From the lines below, keep only those that contain the word "Image", and copy each of them in full.

Rows showing where targets appear
□ □ □

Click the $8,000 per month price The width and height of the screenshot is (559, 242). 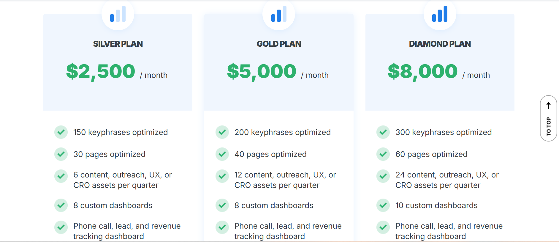click(423, 72)
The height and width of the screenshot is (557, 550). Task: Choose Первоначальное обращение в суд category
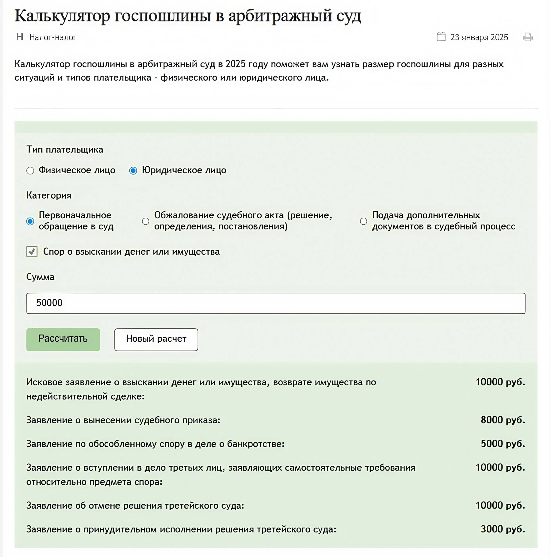pyautogui.click(x=30, y=221)
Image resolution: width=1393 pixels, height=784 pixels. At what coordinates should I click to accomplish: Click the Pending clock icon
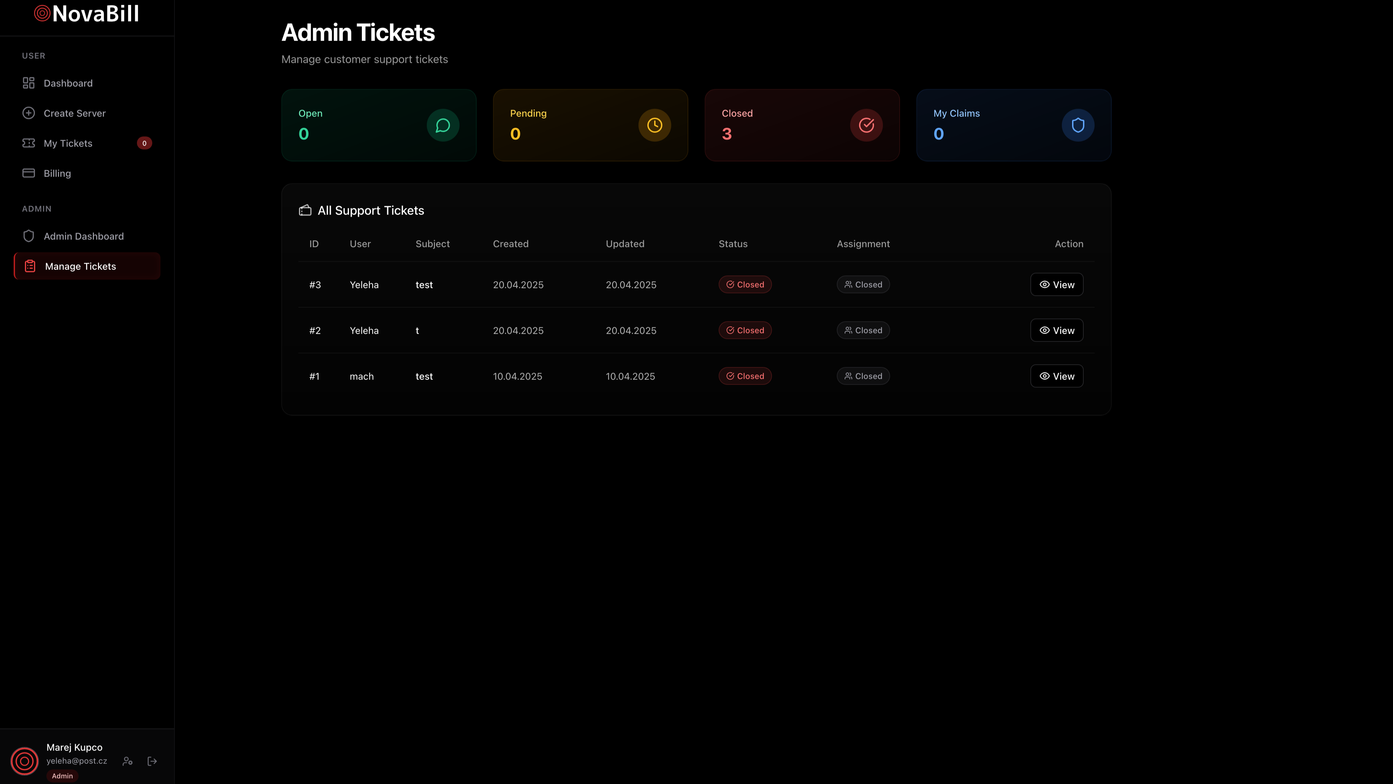(654, 125)
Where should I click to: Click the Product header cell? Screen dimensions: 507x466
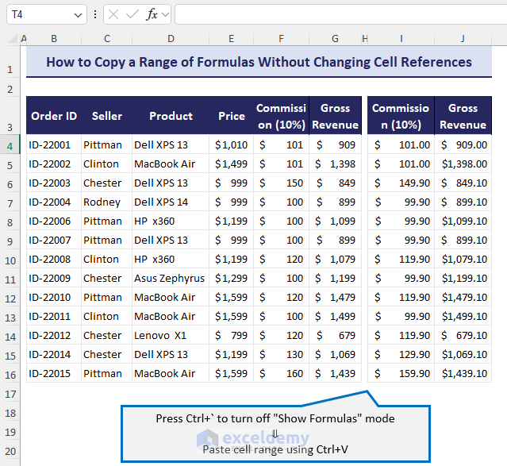coord(171,116)
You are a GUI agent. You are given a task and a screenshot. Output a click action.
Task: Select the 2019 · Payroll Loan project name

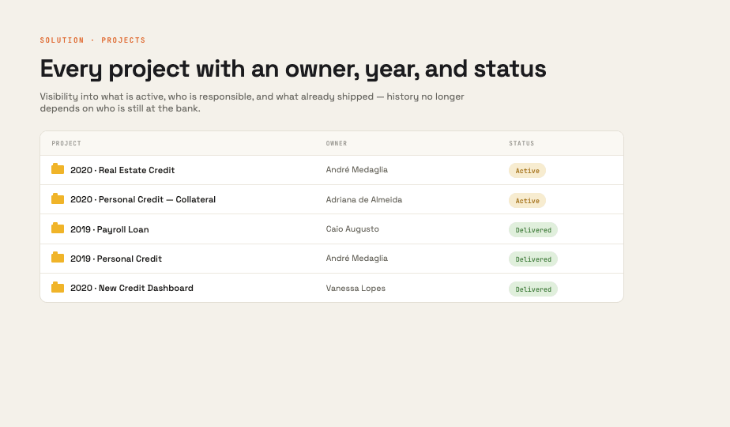click(x=109, y=229)
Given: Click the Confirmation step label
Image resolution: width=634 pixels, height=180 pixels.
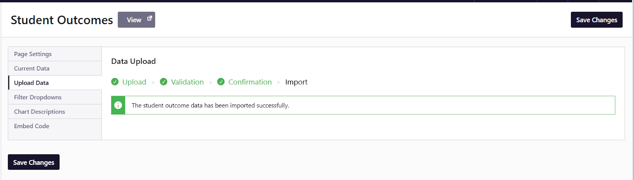Looking at the screenshot, I should (x=250, y=82).
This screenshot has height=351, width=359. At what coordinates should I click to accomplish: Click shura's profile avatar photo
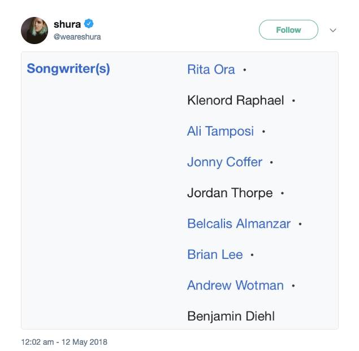(34, 30)
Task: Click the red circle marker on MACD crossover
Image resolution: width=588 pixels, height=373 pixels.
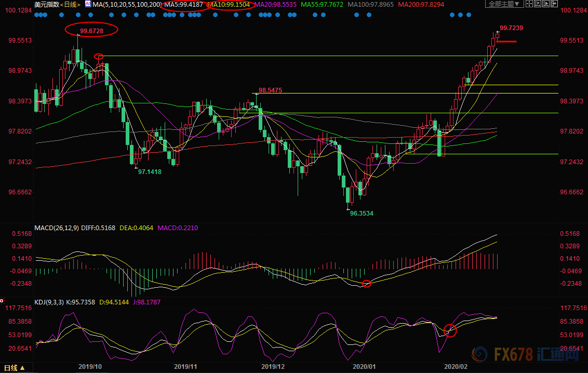Action: pyautogui.click(x=367, y=283)
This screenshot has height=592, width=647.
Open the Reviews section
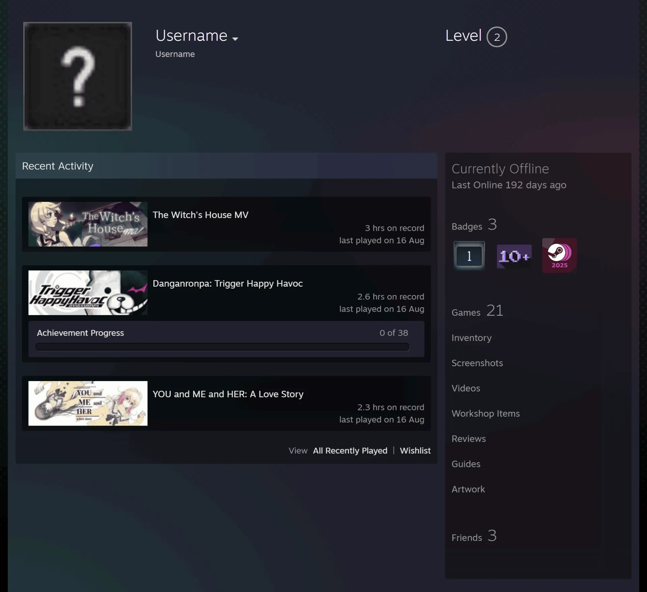tap(469, 439)
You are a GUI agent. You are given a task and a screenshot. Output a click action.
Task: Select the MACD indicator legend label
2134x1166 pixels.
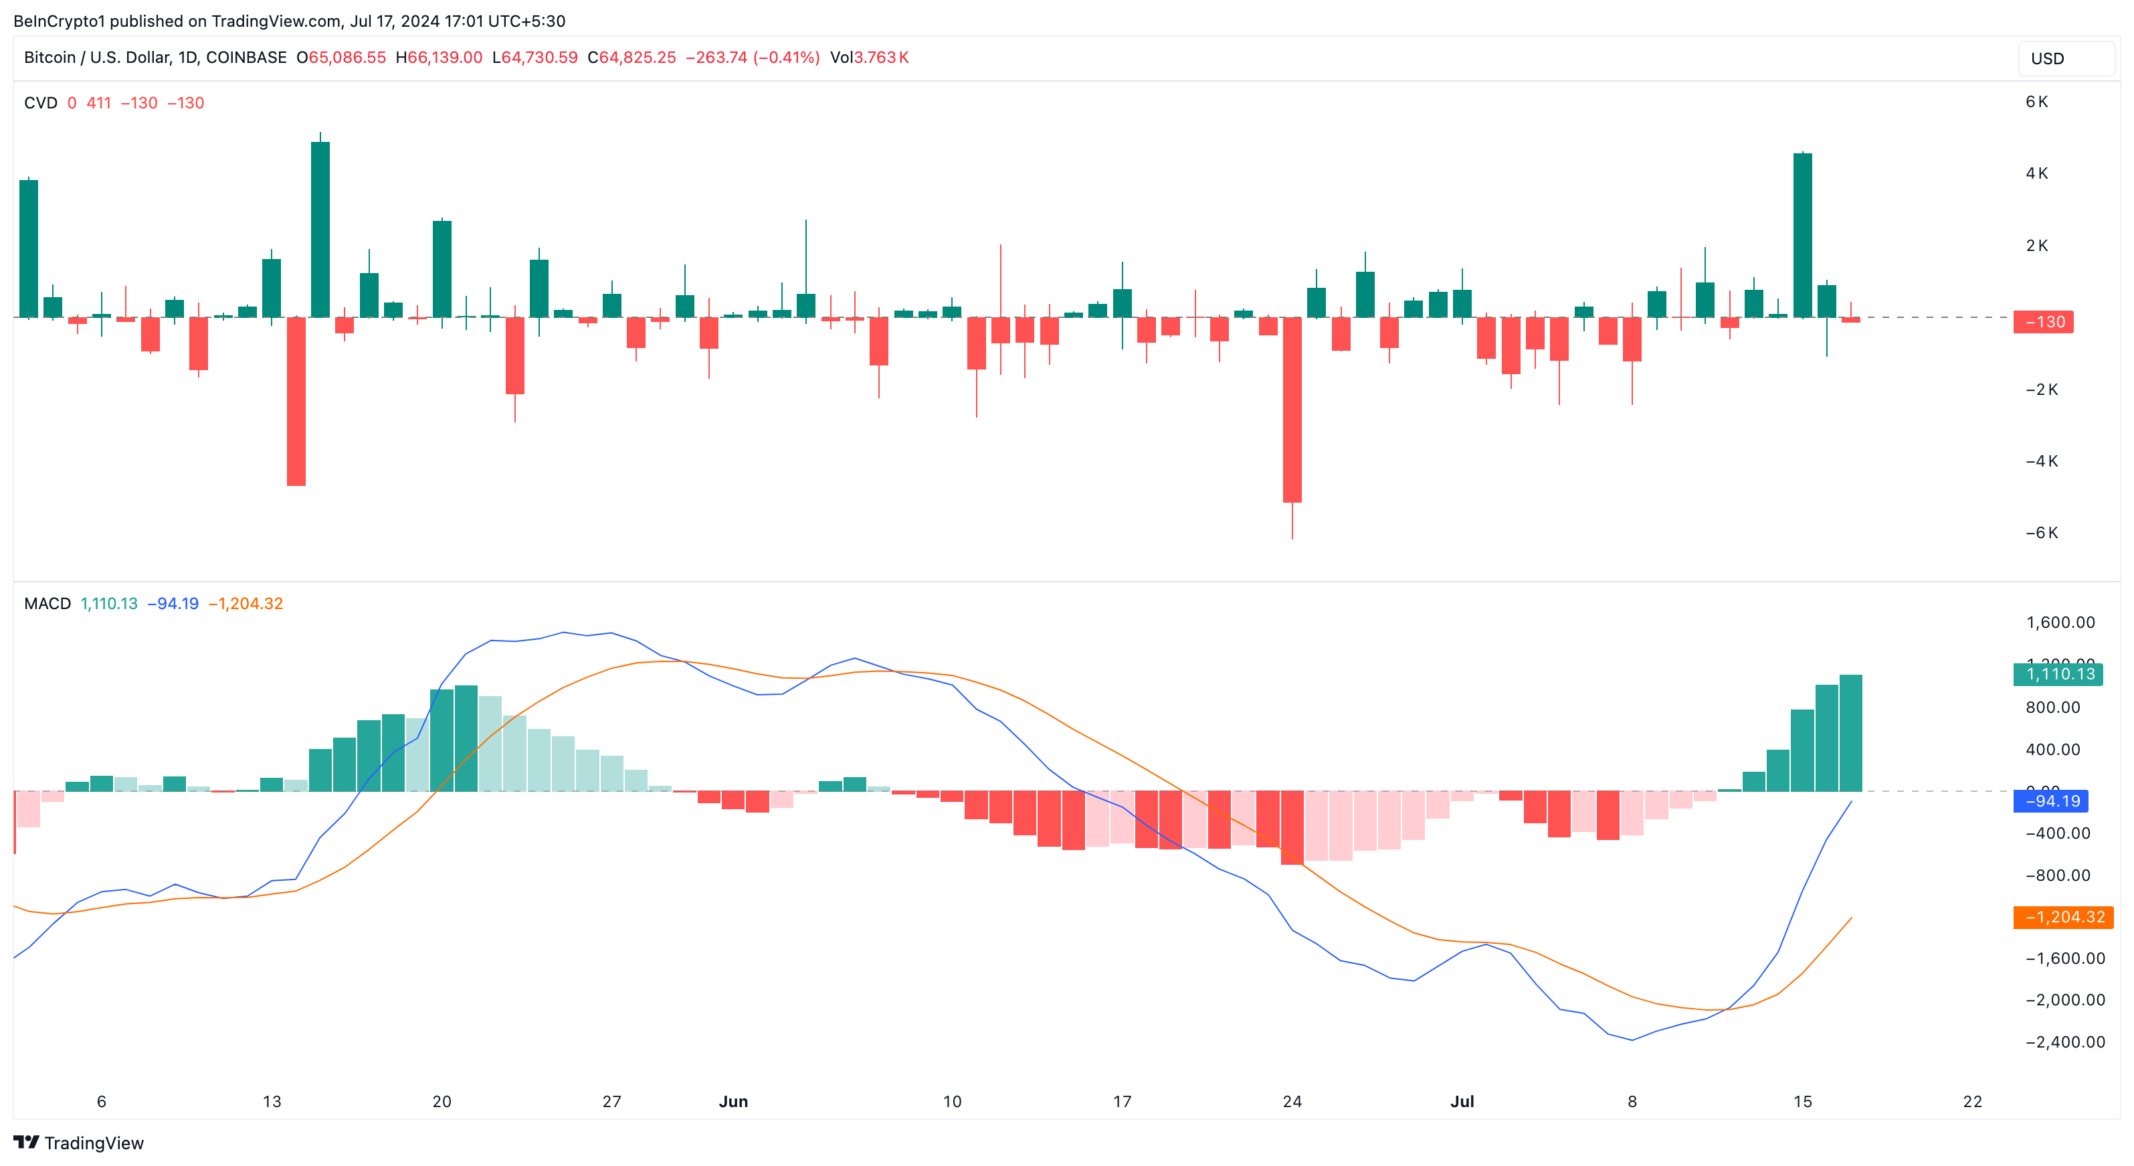coord(47,603)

□ □ □

## WRITTEN SOLUTION:
Image resolution: width=1393 pixels, height=784 pixels. At what coordinates should I click to accomplish: Click the Pending clock icon
Image resolution: width=634 pixels, height=180 pixels.
Image resolution: width=588 pixels, height=373 pixels.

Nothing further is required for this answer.